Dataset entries
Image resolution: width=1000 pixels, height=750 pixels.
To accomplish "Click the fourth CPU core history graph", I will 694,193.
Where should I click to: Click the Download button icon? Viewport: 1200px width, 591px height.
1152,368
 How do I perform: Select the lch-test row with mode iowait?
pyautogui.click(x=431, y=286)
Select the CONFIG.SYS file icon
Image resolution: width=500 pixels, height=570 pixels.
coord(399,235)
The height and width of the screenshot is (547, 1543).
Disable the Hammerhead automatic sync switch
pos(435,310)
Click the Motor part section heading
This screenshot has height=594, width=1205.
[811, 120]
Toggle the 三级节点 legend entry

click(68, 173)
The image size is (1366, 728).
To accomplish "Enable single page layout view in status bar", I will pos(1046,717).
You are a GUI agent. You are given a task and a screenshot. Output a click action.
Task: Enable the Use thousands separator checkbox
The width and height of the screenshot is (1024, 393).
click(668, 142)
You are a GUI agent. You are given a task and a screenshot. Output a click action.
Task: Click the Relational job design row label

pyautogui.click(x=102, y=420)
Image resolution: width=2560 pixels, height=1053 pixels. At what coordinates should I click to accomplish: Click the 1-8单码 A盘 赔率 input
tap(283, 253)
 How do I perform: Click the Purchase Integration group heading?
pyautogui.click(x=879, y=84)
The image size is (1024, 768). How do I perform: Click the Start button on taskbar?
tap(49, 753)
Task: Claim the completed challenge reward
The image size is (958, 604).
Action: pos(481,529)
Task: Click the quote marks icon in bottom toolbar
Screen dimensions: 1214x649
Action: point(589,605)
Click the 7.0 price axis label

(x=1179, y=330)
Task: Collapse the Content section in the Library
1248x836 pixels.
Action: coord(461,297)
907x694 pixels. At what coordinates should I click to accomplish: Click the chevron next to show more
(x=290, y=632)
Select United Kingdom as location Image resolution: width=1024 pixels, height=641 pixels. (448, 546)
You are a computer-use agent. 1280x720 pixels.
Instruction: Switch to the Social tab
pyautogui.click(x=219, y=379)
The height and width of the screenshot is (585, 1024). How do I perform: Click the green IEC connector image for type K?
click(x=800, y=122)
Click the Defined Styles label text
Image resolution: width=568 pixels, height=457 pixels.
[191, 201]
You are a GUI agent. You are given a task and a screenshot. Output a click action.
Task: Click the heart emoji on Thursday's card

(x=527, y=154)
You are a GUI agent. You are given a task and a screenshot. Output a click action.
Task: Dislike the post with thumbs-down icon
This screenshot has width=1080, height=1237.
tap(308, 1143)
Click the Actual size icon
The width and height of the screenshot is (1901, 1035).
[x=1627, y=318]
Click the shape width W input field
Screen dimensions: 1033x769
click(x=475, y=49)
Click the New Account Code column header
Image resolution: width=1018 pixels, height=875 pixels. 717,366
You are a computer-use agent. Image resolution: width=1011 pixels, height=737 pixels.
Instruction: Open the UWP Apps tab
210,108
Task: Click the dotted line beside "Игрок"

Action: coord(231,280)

**WHAT YOU WILL DO:** What is needed is an exact copy of all the entries.

**FINAL ANSWER:**
Image resolution: width=1000 pixels, height=750 pixels.
To accomplish "Click the fourth CPU core history graph", I will 694,193.
Where should I click to: Click the Download button icon? Viewport: 1200px width, 591px height.
1152,368
 How do I perform: Select the lch-test row with mode iowait?
pyautogui.click(x=431, y=286)
Select the CONFIG.SYS file icon
Image resolution: width=500 pixels, height=570 pixels.
coord(399,235)
The height and width of the screenshot is (547, 1543).
Disable the Hammerhead automatic sync switch
pos(435,310)
Click the Motor part section heading
This screenshot has height=594, width=1205.
[811, 120]
Toggle the 三级节点 legend entry

click(68, 173)
The image size is (1366, 728).
To accomplish "Enable single page layout view in status bar", I will pos(1046,717).
You are a GUI agent. You are given a task and a screenshot. Output a click action.
Task: Enable the Use thousands separator checkbox
The width and height of the screenshot is (1024, 393).
click(668, 142)
You are a GUI agent. You are given a task and a screenshot. Output a click action.
Task: Click the Relational job design row label

pyautogui.click(x=102, y=420)
Image resolution: width=2560 pixels, height=1053 pixels. At what coordinates should I click to accomplish: Click the 1-8单码 A盘 赔率 input
tap(283, 253)
 How do I perform: Click the Purchase Integration group heading?
pyautogui.click(x=879, y=84)
The image size is (1024, 768). How do I perform: Click the Start button on taskbar?
tap(49, 753)
Task: Claim the completed challenge reward
The image size is (958, 604).
Action: pos(481,529)
Task: Click the quote marks icon in bottom toolbar
Screen dimensions: 1214x649
Action: point(589,605)
Click the 7.0 price axis label

(x=1179, y=330)
Task: Collapse the Content section in the Library
1248x836 pixels.
Action: coord(461,297)
907x694 pixels. At what coordinates should I click to accomplish: Click the chevron next to show more
(x=290, y=632)
Select United Kingdom as location Image resolution: width=1024 pixels, height=641 pixels. (448, 546)
You are a computer-use agent. 1280x720 pixels.
Instruction: Switch to the Social tab
pyautogui.click(x=219, y=379)
The height and width of the screenshot is (585, 1024). How do I perform: Click the green IEC connector image for type K?
click(x=800, y=122)
Click the Defined Styles label text
Image resolution: width=568 pixels, height=457 pixels.
[191, 201]
You are a GUI agent. You are given a task and a screenshot. Output a click action.
Task: Click the heart emoji on Thursday's card

(x=527, y=154)
You are a GUI agent. You are given a task and a screenshot. Output a click action.
Task: Dislike the post with thumbs-down icon
This screenshot has width=1080, height=1237.
tap(308, 1143)
Click the Actual size icon
The width and height of the screenshot is (1901, 1035).
[x=1627, y=318]
Click the shape width W input field
Screen dimensions: 1033x769
click(x=475, y=49)
Click the New Account Code column header
Image resolution: width=1018 pixels, height=875 pixels. 717,366
You are a computer-use agent. Image resolution: width=1011 pixels, height=737 pixels.
Instruction: Open the UWP Apps tab
210,108
Task: Click the dotted line beside "Игрок"

Action: coord(231,280)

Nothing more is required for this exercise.